### EXERCISE DIRECTIONS
In full and without alteration, transcribe the listing.

*** ENTRIES SUPPLIED Section Begins ***

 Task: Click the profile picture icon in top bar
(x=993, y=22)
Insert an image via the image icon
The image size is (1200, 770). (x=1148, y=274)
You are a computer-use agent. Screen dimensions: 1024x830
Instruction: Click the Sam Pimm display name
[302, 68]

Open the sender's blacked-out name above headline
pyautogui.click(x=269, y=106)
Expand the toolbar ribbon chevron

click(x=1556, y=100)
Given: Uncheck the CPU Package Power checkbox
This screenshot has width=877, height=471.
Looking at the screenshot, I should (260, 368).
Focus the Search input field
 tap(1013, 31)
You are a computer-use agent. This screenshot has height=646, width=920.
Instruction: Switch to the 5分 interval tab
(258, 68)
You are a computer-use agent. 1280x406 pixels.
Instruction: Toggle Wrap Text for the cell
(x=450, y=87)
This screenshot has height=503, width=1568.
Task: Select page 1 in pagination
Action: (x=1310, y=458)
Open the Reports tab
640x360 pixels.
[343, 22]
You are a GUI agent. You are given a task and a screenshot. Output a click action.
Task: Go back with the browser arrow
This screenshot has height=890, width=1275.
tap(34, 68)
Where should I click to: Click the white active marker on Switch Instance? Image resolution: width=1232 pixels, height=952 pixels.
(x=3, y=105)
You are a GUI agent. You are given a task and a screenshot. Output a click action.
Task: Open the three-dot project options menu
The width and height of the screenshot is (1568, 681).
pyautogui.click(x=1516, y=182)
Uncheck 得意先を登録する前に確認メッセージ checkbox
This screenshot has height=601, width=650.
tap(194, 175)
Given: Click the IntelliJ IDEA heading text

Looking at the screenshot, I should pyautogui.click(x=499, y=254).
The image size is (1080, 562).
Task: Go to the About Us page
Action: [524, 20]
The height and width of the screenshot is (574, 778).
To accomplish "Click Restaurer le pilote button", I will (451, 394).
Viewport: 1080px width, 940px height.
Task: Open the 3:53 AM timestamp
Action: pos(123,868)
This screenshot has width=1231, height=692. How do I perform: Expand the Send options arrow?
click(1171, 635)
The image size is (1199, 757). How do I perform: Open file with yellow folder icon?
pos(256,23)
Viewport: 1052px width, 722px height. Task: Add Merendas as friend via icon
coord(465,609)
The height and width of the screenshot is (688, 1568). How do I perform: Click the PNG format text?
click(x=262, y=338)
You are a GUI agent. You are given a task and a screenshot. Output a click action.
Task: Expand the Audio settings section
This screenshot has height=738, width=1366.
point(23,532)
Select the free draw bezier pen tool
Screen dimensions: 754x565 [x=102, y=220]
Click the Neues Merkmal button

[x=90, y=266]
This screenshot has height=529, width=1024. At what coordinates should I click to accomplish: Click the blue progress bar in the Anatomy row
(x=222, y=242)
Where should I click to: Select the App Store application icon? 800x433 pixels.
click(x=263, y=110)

*** ENTRIES SUPPLIED Section Ends ***

### RESPONSE FOR THIS EXERCISE
 Task: Click the profile picture icon in top bar
(x=993, y=22)
Insert an image via the image icon
The image size is (1200, 770). (x=1148, y=274)
You are a computer-use agent. Screen dimensions: 1024x830
Instruction: Click the Sam Pimm display name
[302, 68]

Open the sender's blacked-out name above headline
pyautogui.click(x=269, y=106)
Expand the toolbar ribbon chevron

click(x=1556, y=100)
Given: Uncheck the CPU Package Power checkbox
This screenshot has width=877, height=471.
Looking at the screenshot, I should (260, 368).
Focus the Search input field
 tap(1013, 31)
You are a computer-use agent. This screenshot has height=646, width=920.
Instruction: Switch to the 5分 interval tab
(258, 68)
You are a computer-use agent. 1280x406 pixels.
Instruction: Toggle Wrap Text for the cell
(x=450, y=87)
This screenshot has height=503, width=1568.
Task: Select page 1 in pagination
Action: (x=1310, y=458)
Open the Reports tab
640x360 pixels.
[343, 22]
You are a GUI agent. You are given a task and a screenshot. Output a click action.
Task: Go back with the browser arrow
This screenshot has height=890, width=1275.
tap(34, 68)
Where should I click to: Click the white active marker on Switch Instance? Image resolution: width=1232 pixels, height=952 pixels.
(x=3, y=105)
You are a GUI agent. You are given a task and a screenshot. Output a click action.
Task: Open the three-dot project options menu
The width and height of the screenshot is (1568, 681).
pyautogui.click(x=1516, y=182)
Uncheck 得意先を登録する前に確認メッセージ checkbox
This screenshot has height=601, width=650.
tap(194, 175)
Given: Click the IntelliJ IDEA heading text

Looking at the screenshot, I should pyautogui.click(x=499, y=254).
The image size is (1080, 562).
Task: Go to the About Us page
Action: [524, 20]
The height and width of the screenshot is (574, 778).
To accomplish "Click Restaurer le pilote button", I will (451, 394).
Viewport: 1080px width, 940px height.
Task: Open the 3:53 AM timestamp
Action: pos(123,868)
This screenshot has width=1231, height=692. How do I perform: Expand the Send options arrow?
click(1171, 635)
The image size is (1199, 757). How do I perform: Open file with yellow folder icon?
pos(256,23)
Viewport: 1052px width, 722px height. Task: Add Merendas as friend via icon
coord(465,609)
The height and width of the screenshot is (688, 1568). How do I perform: Click the PNG format text?
click(x=262, y=338)
You are a GUI agent. You are given a task and a screenshot. Output a click action.
Task: Expand the Audio settings section
This screenshot has height=738, width=1366.
point(23,532)
Select the free draw bezier pen tool
Screen dimensions: 754x565 [x=102, y=220]
Click the Neues Merkmal button

[x=90, y=266]
This screenshot has height=529, width=1024. At what coordinates should I click to accomplish: Click the blue progress bar in the Anatomy row
(x=222, y=242)
Where should I click to: Select the App Store application icon? 800x433 pixels.
click(x=263, y=110)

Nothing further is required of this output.